What happened

Shares of South African gold miner Sibanye Gold (SBSW -2.73%) are down 32% as of 10:45 a.m. EDT today. The catastrophic stock price drop came after the company announced it had finalized the terms of its underwritten renounceable rights offer of $1 billion.

So what

Whenever a company issues additional shares, the market typically responds with a stock price drop. A 32% drop, though, is a bit extreme. When you look at the terms of the rights offer Sibanye just issued, though, this stock price drop seems very much justified.

Open pit gold mine

Image source: Getty Images.

According to Sibanye, the subscription price for shares in this rights offering was 11.28 South African rand, or $0.82 per share based on the exchange rate at the time of the announcement. That price is equivalent to a whopping 60% discount to the closing price on May 17. 

The reason for the rights offer was that Sibanye needed to raise cash to help pay down a $2.65 billion loan it took to pay for the acquisition of U.S. platinum and palladium miner Stillwater Mining last year.

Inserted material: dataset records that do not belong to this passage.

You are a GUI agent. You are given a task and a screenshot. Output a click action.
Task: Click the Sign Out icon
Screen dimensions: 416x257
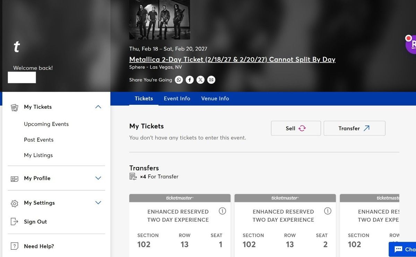coord(14,222)
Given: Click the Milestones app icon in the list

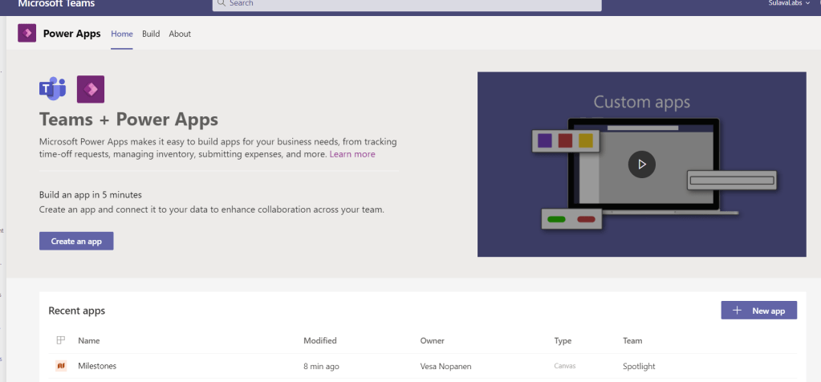Looking at the screenshot, I should click(60, 367).
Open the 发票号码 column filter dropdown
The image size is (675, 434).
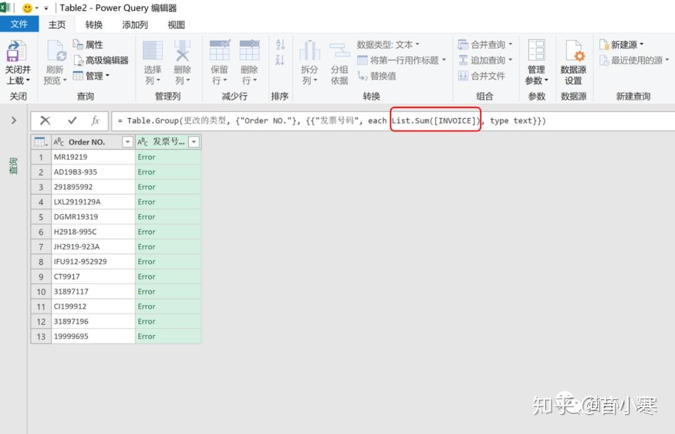194,141
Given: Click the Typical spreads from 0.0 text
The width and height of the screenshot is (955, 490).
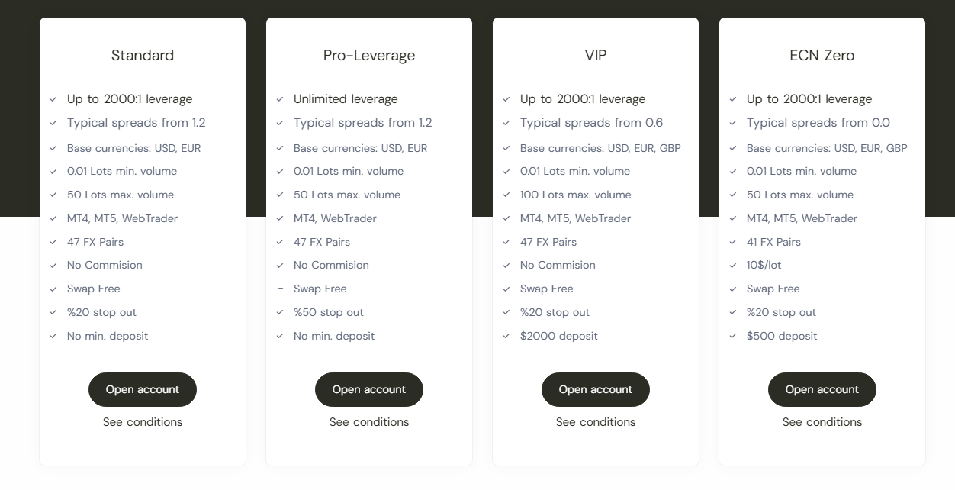Looking at the screenshot, I should click(x=818, y=123).
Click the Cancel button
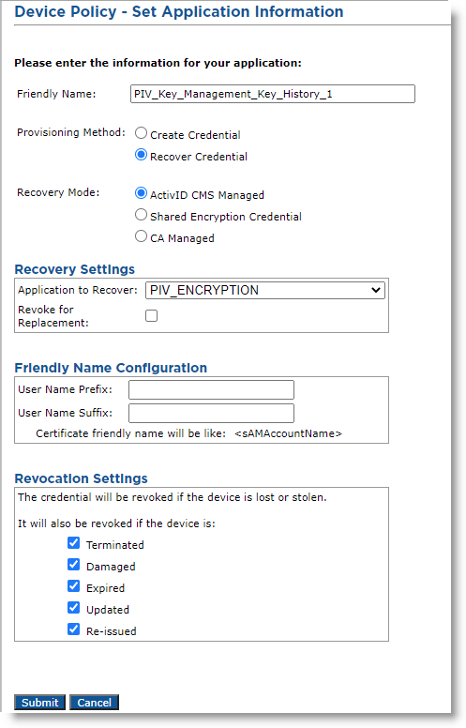This screenshot has width=466, height=728. (94, 703)
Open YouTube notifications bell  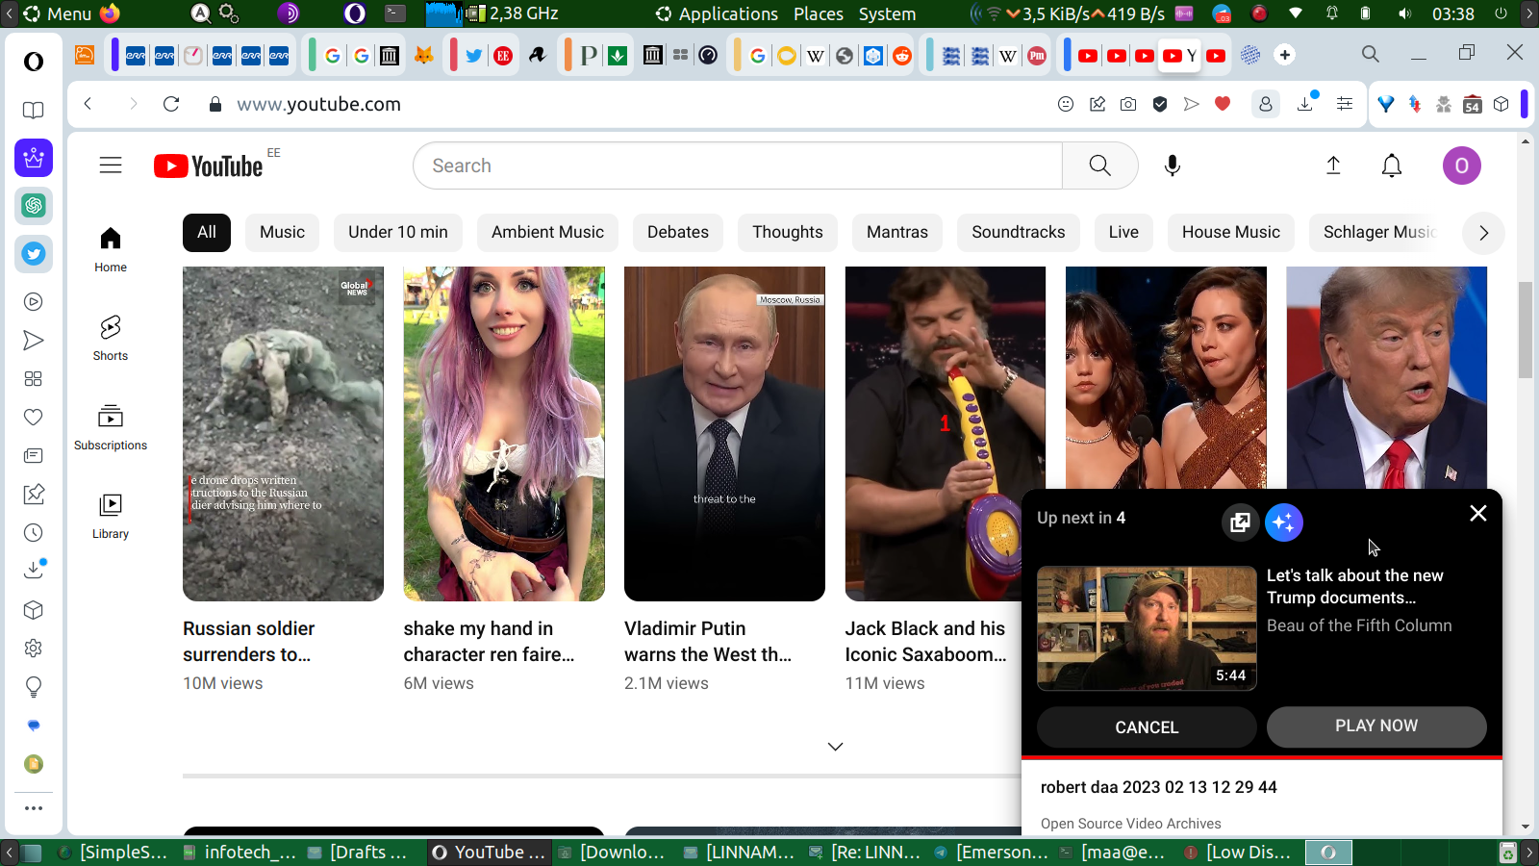[x=1391, y=166]
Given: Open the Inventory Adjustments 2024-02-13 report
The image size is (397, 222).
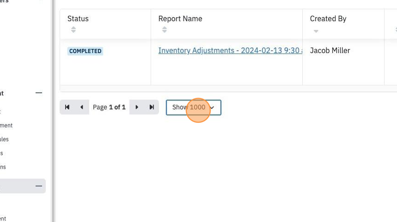Looking at the screenshot, I should tap(230, 51).
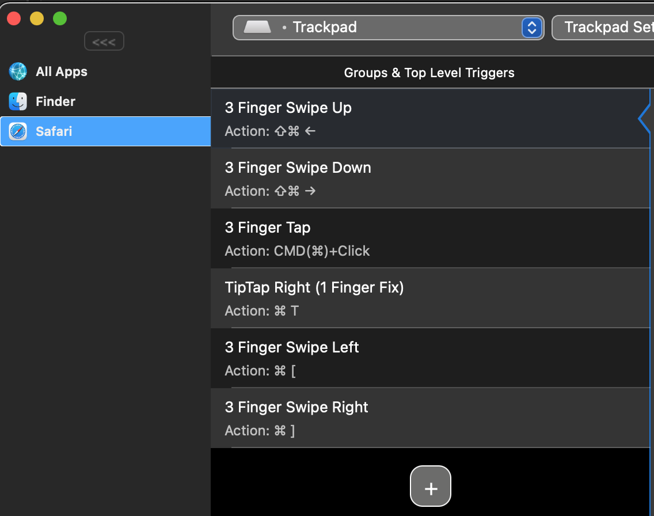Click the All Apps globe icon
This screenshot has width=654, height=516.
(x=18, y=72)
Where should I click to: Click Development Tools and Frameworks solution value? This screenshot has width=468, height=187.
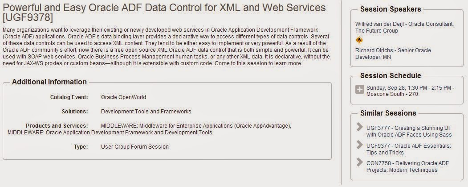pyautogui.click(x=146, y=112)
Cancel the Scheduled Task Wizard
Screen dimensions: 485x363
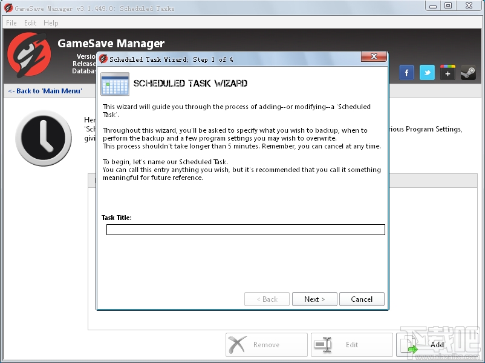[x=361, y=299]
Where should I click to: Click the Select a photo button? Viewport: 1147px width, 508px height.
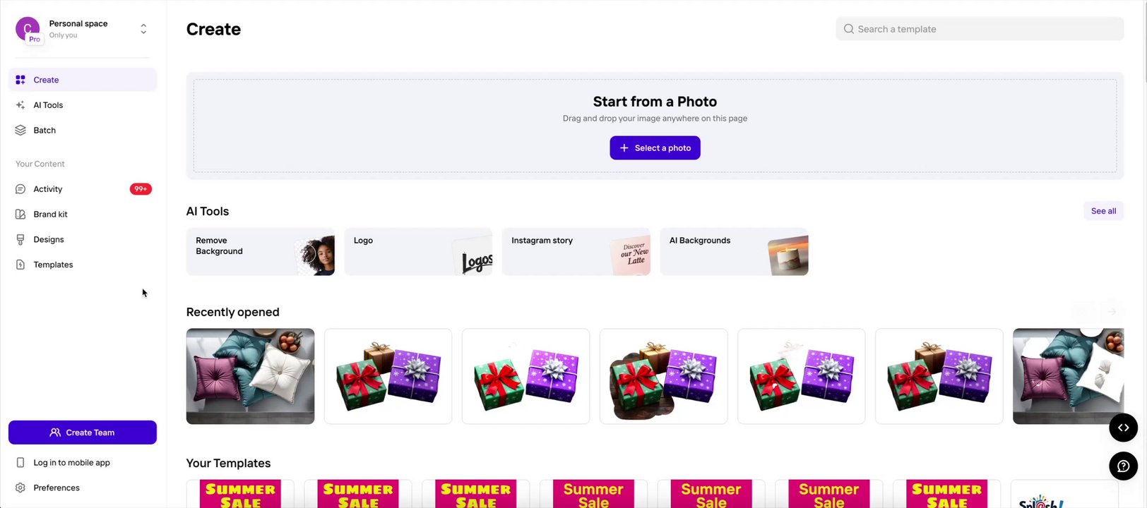pyautogui.click(x=655, y=148)
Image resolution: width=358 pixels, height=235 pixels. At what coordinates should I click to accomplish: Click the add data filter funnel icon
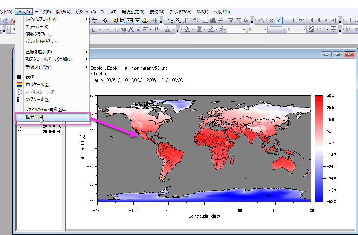click(231, 20)
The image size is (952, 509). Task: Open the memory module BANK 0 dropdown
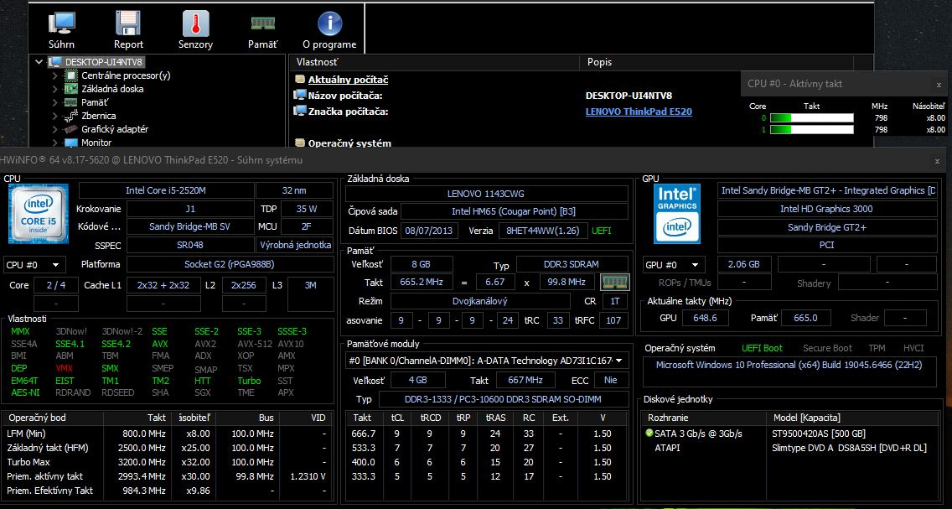pos(487,361)
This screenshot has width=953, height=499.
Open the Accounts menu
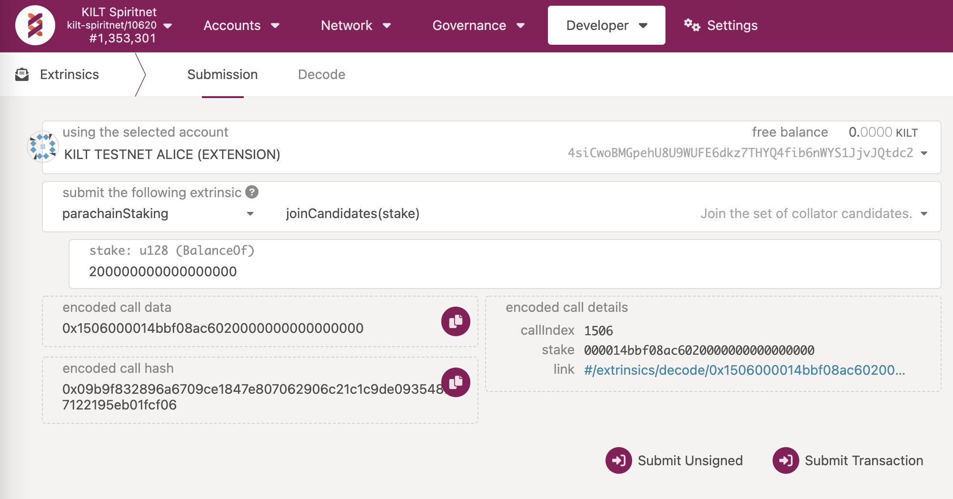click(241, 26)
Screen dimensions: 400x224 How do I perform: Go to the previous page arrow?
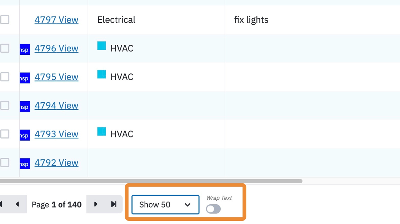click(x=18, y=204)
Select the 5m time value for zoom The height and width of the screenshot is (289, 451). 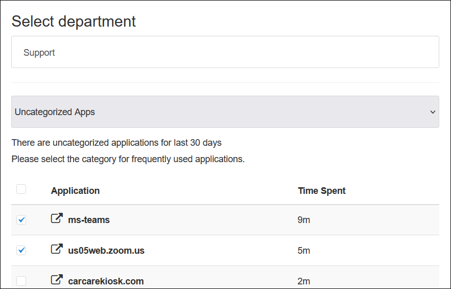(x=304, y=251)
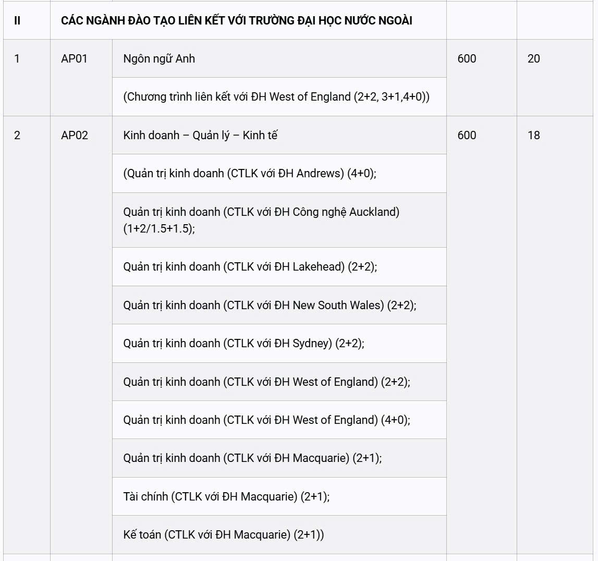
Task: Click the Tài chính Macquarie program row
Action: point(226,496)
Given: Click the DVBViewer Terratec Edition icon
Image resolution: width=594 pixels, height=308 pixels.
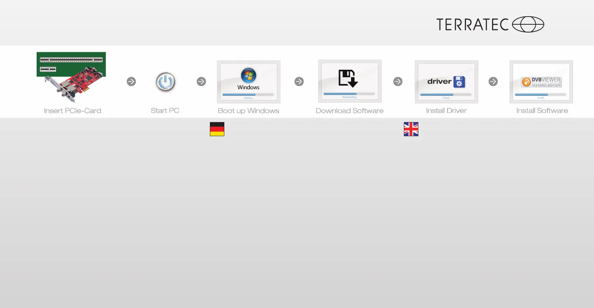Looking at the screenshot, I should point(541,82).
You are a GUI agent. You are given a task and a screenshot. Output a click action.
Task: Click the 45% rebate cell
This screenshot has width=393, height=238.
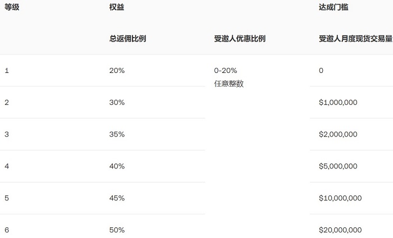tap(117, 198)
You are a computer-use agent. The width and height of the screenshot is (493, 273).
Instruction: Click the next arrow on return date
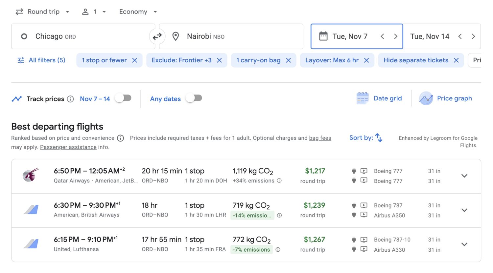(x=473, y=36)
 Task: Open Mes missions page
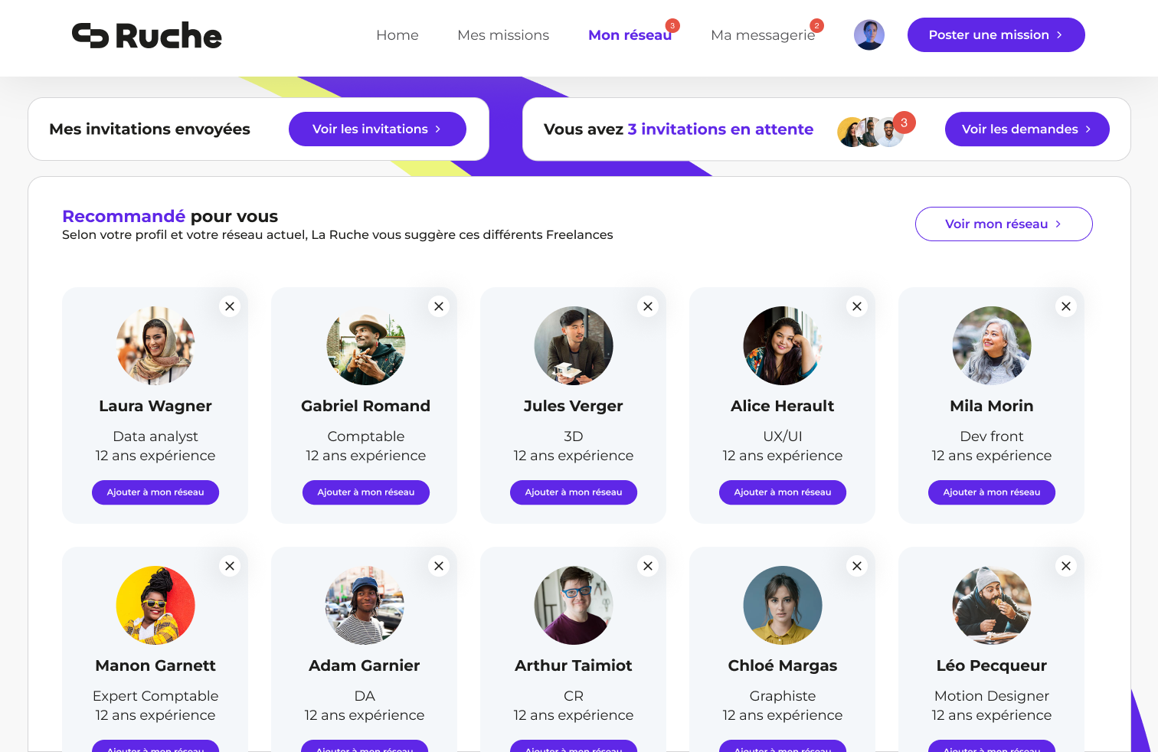tap(503, 35)
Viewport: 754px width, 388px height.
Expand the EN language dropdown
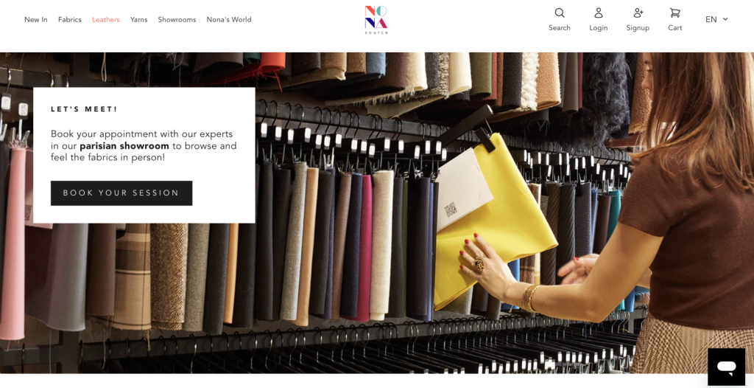(716, 19)
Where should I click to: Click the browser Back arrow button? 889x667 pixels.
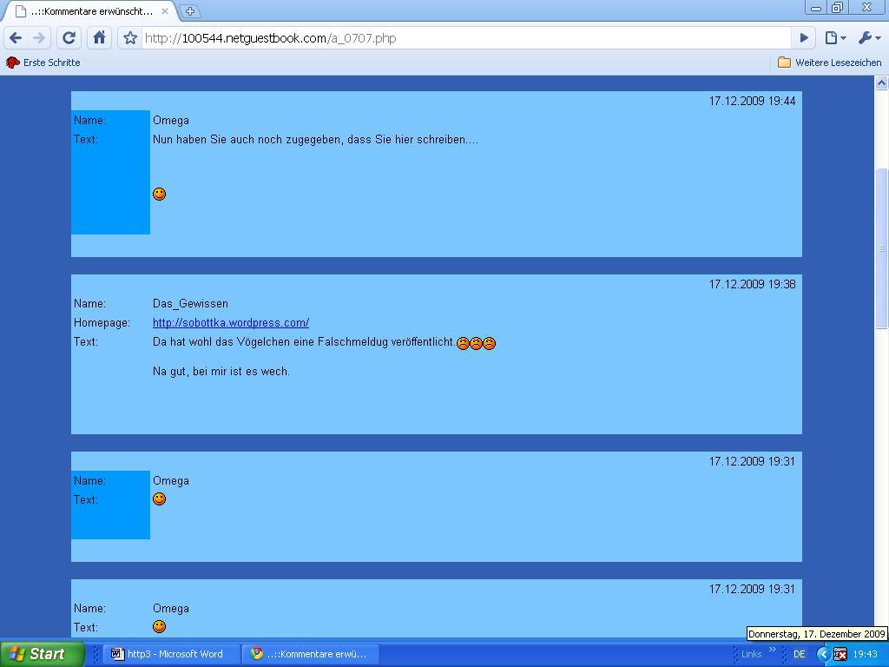16,37
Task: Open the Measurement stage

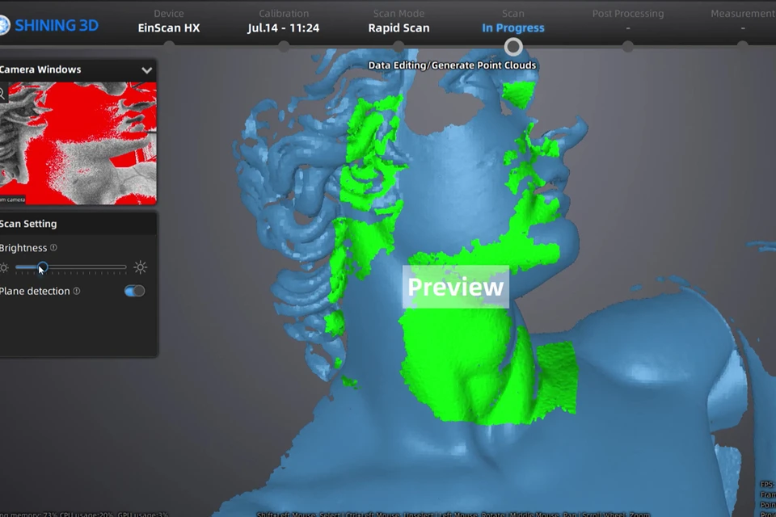Action: (743, 21)
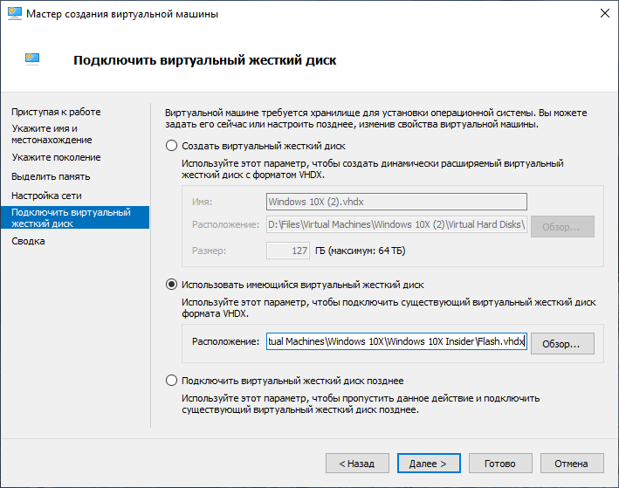Click the Flash.vhdx location input field
This screenshot has height=488, width=619.
(396, 341)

It's hard to imagine many other situations where a company would go ahead with a financial move that would dilute shareholder value so drastically.

Now what

Even before this rights offering, Sibanye Gold wasn't exactly the first name on anyone's buy list for gold miners. With declining production and all-in sustaining costs of $1,163 per ounce, Sibanye is a marginal cost supplier that is barely making modest profits at today's prices. Furthermore, the operating profit margins for its new platinum and palladium mining operations are a modest 8% as well.

For investors looking to invest in gold, Sibanye probably isn't the best bet today, and the pricing of that rights offer supports that idea.